Now, Chambers has shown a path by which this tool, which so often serves hyper-reality, is forced to reveal the abstract soul at its very core.“
One Month Gallery (OMG) curators, Moscow, Russia:
“Tom R. Chambers is a Texan with a 'Russian, Suprematist soul. He has repeatedly introduced the modern trend of new media art to the masses. He has brought Minimalism to the pixel. In 2000, Chambers began to look at the pixel in the context of Abstraction and Minimalism. And he is currently working with interpretations of Kazimir Malevich’s 'Black Square' and other Suprematist forms.
His work calls our attention to visual singularity, which is all that we see in the digital universe. Since the pixel corresponds to what we call 'subatomic particles' in our physical universe, Chambers’ work connects us directly with the feeling of Russian Suprematism, described as the spirit that pervades everything, and pays tribute to the faith in the ability of abstraction to convey net feeling in the work.”

Digital Suprematism is a modern interpretation of the Suprematist movement, which was a Russian abstract art movement developed by Kazimir Malevich in the early 20th century. The term "Suprematism" refers to an abstract art based upon “the supremacy of pure artistic feeling” rather than on visual depiction of objects.

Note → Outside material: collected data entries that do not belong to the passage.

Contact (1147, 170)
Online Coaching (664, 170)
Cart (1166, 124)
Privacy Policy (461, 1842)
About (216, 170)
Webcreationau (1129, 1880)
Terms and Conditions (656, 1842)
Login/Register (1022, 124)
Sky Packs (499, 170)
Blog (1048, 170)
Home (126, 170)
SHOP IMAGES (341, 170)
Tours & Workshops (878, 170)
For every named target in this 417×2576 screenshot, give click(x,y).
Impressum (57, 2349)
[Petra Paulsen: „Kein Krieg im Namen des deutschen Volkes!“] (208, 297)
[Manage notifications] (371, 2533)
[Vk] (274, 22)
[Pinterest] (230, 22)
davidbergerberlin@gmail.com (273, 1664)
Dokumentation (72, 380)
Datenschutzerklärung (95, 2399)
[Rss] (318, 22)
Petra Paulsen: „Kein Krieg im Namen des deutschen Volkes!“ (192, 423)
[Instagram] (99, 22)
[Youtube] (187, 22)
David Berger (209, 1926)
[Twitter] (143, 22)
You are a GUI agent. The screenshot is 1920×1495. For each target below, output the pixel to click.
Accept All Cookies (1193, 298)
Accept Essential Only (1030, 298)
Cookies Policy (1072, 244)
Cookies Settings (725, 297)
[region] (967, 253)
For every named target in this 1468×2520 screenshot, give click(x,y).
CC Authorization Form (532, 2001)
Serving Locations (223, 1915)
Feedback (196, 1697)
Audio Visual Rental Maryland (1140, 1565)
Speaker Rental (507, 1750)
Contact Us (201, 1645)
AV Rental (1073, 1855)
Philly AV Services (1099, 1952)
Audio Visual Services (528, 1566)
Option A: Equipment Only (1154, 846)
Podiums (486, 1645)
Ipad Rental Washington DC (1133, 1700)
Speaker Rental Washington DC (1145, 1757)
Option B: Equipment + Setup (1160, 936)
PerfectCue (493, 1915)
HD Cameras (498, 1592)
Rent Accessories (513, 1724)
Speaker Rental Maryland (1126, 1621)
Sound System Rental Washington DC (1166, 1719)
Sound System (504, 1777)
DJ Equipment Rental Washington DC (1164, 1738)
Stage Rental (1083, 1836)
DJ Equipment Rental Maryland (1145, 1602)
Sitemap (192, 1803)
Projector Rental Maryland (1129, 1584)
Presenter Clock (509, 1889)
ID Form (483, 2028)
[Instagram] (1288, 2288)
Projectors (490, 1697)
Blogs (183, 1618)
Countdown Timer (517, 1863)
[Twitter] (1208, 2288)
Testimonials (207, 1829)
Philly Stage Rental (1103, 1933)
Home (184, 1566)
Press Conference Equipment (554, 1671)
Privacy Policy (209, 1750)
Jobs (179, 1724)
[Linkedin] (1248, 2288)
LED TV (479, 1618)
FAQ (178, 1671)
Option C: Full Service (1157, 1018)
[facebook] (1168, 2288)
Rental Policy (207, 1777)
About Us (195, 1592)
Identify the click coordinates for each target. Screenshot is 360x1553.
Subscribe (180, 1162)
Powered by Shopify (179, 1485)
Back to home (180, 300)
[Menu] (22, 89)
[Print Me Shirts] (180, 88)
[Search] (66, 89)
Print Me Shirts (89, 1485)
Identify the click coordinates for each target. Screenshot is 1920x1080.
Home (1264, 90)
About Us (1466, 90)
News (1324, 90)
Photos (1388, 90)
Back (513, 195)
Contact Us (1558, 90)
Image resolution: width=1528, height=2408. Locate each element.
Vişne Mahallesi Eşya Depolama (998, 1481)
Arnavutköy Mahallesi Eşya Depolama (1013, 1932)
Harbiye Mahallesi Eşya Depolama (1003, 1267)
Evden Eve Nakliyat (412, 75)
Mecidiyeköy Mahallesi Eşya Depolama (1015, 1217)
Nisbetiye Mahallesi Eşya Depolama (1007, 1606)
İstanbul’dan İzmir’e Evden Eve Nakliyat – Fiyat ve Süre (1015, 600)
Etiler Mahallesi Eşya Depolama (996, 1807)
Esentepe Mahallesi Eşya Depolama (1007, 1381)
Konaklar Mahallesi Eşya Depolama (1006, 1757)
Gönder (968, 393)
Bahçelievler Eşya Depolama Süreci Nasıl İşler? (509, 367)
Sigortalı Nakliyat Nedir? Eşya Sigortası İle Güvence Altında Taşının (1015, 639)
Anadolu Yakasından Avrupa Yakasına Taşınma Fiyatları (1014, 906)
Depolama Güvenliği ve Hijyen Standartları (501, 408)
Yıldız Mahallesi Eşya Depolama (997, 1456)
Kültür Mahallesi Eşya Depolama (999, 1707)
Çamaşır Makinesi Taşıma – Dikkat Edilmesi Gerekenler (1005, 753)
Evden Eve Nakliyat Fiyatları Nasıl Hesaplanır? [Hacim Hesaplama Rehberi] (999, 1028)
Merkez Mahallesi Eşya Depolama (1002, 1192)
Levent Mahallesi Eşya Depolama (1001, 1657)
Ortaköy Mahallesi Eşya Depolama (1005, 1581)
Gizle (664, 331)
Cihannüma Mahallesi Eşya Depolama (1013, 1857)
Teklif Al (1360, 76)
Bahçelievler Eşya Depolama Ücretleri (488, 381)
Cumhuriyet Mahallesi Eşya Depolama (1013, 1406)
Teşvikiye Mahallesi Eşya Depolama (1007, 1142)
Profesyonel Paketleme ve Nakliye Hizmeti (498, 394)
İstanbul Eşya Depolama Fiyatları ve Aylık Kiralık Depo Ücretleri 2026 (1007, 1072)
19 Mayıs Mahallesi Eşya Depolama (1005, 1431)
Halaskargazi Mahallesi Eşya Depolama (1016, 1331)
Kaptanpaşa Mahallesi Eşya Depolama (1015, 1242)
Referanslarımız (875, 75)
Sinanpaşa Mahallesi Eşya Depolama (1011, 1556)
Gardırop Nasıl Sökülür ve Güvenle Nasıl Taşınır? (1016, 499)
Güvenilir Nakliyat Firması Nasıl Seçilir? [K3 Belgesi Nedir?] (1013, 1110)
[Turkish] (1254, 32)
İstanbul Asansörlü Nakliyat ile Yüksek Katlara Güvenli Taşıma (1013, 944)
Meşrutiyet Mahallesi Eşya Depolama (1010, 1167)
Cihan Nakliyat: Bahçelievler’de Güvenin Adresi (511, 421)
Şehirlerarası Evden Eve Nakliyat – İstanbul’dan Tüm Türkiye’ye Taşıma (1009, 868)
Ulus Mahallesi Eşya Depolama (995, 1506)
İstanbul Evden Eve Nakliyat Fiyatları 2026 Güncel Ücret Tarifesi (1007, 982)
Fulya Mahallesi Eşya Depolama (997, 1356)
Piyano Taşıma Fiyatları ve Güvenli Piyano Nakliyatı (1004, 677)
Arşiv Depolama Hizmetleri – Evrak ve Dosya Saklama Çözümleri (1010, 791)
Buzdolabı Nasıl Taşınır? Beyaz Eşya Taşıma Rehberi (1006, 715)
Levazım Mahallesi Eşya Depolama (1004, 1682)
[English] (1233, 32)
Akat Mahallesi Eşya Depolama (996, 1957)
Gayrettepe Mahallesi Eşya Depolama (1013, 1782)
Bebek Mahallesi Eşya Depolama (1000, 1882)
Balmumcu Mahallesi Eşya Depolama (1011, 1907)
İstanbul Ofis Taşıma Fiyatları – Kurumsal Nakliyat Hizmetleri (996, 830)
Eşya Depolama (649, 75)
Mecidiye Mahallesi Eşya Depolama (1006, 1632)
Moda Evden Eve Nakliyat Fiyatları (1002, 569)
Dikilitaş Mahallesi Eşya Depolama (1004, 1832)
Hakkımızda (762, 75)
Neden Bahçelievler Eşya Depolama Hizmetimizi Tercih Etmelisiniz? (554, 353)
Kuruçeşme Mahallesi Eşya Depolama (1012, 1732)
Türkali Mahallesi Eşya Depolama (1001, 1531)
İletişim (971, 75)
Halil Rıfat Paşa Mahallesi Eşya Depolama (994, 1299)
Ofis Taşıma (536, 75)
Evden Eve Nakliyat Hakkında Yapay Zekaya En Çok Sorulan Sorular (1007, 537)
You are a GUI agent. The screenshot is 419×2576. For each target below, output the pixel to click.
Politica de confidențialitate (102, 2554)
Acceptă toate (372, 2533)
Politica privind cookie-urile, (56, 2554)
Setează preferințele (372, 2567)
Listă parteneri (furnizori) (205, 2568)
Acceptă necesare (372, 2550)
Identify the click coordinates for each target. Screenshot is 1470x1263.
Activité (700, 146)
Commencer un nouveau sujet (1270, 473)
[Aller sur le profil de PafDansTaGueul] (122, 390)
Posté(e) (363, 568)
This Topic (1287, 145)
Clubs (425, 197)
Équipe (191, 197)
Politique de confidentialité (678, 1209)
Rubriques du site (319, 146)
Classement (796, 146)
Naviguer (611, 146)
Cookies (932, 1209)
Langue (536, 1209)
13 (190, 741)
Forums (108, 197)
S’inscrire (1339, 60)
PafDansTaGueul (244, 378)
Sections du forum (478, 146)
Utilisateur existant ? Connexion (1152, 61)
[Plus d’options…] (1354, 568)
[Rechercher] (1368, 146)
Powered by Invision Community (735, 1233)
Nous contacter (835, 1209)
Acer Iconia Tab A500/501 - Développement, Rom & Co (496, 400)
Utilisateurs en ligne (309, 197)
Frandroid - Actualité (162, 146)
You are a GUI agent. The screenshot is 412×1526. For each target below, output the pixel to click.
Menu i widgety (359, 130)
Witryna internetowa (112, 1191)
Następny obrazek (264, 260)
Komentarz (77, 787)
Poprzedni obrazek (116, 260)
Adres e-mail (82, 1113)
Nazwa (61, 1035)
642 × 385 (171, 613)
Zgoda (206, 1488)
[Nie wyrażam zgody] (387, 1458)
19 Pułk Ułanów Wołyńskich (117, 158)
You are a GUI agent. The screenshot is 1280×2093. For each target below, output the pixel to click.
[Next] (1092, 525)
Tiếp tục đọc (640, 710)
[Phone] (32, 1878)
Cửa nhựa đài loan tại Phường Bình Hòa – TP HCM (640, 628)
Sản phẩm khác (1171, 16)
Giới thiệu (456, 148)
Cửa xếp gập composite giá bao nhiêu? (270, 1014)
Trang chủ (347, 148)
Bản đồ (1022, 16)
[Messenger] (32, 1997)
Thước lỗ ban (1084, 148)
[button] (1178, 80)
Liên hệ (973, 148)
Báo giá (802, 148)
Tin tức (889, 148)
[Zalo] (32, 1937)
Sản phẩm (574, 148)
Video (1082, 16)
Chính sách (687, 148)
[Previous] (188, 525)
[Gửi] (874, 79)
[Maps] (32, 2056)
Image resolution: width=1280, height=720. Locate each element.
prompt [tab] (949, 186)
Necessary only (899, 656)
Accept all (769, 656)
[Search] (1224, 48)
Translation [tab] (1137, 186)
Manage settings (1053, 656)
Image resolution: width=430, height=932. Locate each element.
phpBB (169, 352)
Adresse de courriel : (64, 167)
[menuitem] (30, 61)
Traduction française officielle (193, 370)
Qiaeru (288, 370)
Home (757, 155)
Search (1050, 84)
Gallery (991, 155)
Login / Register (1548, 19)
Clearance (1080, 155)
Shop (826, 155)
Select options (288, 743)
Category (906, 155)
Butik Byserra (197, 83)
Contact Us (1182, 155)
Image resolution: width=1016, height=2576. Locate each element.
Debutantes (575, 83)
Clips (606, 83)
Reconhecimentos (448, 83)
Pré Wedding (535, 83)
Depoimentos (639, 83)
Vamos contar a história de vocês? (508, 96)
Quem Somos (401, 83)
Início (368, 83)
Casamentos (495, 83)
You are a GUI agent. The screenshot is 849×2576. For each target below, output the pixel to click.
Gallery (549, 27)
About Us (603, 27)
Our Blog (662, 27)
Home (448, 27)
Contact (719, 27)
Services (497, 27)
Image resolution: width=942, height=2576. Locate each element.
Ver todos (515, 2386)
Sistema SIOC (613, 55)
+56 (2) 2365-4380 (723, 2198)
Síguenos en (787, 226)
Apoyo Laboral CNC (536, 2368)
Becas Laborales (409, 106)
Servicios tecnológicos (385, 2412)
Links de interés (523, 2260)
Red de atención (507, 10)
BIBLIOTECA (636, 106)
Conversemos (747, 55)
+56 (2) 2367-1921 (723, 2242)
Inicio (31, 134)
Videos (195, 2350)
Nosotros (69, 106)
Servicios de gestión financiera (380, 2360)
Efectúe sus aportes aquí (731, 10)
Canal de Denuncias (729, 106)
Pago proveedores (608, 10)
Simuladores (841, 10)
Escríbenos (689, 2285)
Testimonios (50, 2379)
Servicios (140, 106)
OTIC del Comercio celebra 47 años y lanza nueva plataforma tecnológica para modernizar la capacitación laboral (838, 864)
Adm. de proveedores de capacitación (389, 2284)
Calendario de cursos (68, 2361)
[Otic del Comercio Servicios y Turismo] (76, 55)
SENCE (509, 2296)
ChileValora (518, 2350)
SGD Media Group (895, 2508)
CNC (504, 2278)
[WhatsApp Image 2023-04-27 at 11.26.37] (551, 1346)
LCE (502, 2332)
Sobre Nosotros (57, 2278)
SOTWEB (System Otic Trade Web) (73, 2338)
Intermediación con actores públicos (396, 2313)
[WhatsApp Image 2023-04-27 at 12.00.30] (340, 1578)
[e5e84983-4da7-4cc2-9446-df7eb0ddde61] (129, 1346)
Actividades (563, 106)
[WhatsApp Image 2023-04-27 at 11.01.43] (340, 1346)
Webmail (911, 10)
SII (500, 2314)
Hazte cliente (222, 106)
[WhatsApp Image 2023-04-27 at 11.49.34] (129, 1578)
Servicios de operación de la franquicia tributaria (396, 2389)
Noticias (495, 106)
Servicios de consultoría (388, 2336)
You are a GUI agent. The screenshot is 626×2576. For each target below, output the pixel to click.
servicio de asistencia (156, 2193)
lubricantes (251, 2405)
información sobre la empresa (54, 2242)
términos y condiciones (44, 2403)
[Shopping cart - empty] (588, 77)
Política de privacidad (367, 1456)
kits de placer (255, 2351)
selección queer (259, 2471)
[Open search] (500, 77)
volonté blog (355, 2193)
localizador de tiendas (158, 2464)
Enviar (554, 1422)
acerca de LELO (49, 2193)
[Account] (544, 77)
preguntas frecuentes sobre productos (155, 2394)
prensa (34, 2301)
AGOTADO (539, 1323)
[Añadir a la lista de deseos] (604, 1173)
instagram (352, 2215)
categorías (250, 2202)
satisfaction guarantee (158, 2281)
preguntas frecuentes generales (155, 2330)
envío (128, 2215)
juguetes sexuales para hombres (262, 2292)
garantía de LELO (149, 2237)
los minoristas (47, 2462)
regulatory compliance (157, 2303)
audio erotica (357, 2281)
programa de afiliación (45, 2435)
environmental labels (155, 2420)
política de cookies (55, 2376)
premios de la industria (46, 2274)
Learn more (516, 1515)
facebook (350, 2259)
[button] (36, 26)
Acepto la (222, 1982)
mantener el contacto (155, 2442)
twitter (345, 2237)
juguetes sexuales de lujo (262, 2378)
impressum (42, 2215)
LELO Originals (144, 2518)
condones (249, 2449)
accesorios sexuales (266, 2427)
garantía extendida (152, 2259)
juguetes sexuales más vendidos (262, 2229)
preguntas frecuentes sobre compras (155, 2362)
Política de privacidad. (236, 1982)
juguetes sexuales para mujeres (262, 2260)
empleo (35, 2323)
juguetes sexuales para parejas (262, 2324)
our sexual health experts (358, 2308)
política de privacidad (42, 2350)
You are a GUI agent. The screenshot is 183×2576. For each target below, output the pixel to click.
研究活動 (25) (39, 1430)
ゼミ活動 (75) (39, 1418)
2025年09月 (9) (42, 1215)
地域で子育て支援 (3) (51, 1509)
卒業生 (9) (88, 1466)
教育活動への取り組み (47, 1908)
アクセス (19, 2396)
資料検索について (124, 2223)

In the context of "Digital Suprematism", it refers to the application of these Suprematist principles in the digital art realm. Artists use geometric shapes, often in very basic colors or black and white, to create non-objective, non-representational art in a digital medium. This can be done using various digital tools and platforms, including graphic design software, digital painting, or even coding.